▶ WORK TO COMPLETE
The answer should be each line from the entries below that has the word "computer" in it.

▶ INFORMATION GIVEN
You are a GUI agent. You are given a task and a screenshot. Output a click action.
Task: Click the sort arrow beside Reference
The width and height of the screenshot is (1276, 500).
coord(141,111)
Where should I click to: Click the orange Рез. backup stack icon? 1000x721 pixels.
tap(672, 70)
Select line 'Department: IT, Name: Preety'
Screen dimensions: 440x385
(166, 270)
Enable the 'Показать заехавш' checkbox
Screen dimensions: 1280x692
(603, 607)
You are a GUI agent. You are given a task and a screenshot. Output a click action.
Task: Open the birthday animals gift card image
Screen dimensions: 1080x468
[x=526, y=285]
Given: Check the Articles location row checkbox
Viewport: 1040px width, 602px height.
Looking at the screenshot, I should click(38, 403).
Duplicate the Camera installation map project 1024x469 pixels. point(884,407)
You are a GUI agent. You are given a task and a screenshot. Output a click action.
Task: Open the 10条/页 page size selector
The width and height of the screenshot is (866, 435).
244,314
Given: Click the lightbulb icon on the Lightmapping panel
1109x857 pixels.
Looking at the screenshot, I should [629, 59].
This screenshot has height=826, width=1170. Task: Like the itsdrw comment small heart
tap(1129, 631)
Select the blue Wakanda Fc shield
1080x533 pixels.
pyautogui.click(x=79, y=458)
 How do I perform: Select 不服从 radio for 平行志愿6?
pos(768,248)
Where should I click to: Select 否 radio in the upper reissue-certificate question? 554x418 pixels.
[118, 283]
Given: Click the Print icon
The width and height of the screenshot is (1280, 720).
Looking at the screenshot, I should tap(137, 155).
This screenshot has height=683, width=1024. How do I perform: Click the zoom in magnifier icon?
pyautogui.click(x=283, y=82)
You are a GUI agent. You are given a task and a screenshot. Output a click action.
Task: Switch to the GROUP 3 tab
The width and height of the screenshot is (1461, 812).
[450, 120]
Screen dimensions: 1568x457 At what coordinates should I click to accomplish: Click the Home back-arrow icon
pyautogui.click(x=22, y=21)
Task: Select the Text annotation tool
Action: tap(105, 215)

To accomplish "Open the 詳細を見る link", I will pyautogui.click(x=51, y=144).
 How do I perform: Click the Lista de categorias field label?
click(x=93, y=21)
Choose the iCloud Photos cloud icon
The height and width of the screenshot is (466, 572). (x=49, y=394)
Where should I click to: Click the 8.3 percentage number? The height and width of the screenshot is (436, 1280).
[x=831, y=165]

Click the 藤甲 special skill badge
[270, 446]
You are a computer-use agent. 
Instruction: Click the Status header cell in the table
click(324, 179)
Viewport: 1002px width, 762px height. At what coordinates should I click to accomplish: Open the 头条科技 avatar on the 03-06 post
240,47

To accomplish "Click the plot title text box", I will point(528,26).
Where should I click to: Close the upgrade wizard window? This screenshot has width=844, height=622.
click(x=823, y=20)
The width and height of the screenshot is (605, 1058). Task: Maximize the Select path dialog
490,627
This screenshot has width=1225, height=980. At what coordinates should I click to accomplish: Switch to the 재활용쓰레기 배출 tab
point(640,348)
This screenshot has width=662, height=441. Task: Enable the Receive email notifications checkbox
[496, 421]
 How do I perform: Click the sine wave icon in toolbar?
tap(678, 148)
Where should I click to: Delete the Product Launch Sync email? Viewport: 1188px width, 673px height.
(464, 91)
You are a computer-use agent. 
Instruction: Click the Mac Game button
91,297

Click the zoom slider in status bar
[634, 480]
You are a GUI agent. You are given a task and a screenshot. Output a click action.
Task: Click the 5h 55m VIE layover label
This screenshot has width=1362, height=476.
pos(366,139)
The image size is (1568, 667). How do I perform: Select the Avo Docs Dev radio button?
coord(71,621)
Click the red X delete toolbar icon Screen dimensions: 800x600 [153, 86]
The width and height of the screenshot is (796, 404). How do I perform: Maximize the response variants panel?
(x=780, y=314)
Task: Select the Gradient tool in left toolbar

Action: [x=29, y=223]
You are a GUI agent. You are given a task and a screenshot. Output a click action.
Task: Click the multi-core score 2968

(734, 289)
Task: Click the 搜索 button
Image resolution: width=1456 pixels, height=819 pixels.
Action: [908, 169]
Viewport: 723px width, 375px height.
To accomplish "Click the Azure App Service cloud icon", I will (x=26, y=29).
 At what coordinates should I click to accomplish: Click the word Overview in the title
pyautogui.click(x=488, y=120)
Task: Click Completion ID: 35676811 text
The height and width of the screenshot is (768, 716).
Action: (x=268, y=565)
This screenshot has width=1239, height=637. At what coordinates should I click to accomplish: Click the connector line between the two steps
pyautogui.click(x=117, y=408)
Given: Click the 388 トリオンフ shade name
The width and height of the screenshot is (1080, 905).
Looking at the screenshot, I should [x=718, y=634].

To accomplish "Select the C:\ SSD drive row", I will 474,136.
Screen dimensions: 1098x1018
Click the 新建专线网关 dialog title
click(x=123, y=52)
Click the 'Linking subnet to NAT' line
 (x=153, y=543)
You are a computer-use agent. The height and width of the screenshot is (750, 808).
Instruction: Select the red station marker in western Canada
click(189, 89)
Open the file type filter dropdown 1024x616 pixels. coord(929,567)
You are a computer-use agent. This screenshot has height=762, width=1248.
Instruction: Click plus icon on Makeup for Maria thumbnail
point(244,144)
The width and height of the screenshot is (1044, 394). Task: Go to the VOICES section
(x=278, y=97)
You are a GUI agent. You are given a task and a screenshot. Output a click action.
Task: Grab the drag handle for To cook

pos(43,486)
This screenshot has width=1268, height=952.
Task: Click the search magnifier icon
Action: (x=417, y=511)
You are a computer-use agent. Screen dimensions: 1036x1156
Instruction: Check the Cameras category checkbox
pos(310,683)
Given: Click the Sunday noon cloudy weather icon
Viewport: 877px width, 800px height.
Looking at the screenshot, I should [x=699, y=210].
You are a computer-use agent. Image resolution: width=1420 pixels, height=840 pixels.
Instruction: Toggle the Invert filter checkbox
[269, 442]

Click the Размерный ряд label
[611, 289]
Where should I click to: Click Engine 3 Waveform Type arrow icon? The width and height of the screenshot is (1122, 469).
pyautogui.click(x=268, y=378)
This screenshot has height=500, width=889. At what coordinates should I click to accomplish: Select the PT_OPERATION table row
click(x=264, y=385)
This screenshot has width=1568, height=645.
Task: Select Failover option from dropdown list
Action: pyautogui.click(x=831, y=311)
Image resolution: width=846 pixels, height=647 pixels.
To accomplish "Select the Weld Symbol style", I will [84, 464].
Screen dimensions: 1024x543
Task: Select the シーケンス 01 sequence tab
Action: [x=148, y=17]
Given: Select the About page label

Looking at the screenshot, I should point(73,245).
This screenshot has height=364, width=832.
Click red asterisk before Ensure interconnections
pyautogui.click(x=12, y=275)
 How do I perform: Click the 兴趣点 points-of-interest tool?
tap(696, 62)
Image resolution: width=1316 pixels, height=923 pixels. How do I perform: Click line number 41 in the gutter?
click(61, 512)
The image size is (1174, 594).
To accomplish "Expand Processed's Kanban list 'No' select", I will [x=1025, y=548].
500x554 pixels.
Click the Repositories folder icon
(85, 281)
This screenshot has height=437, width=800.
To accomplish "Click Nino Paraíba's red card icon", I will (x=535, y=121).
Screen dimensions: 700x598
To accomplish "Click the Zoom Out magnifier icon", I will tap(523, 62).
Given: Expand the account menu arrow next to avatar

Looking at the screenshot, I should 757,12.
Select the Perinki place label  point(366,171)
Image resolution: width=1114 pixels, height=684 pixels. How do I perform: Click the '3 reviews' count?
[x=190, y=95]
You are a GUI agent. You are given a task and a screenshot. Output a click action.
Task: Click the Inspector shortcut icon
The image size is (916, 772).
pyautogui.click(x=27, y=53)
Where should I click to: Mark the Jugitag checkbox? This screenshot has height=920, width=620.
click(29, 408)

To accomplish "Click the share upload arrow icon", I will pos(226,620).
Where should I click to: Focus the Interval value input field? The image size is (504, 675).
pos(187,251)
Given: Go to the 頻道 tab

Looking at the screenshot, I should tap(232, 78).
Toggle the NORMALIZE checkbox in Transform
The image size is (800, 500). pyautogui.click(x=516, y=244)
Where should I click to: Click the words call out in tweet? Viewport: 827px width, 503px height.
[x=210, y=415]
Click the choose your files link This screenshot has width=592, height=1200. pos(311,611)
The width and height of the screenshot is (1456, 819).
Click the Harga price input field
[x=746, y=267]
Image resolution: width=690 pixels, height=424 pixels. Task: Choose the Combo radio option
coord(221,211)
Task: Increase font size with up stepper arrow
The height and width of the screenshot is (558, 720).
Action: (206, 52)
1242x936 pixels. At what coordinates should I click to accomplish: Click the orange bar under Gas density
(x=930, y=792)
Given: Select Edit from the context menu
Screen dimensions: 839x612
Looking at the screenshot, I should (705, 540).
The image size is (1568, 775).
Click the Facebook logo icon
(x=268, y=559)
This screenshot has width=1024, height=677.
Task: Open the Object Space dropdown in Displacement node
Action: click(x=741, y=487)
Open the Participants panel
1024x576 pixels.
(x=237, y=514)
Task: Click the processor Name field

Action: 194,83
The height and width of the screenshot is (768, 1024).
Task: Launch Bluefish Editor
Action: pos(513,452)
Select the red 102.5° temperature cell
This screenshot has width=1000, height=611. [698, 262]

▶ ANSWER TO THIS EXERCISE
You are a computer-use agent. 
You are a computer-use agent. 
You are a computer-use agent. The height and width of the screenshot is (750, 808).
You are a computer-use agent. This screenshot has height=762, width=1248.
You are a computer-use agent. Screen dimensions: 1036x1156
You are a computer-use agent. Image resolution: width=1420 pixels, height=840 pixels.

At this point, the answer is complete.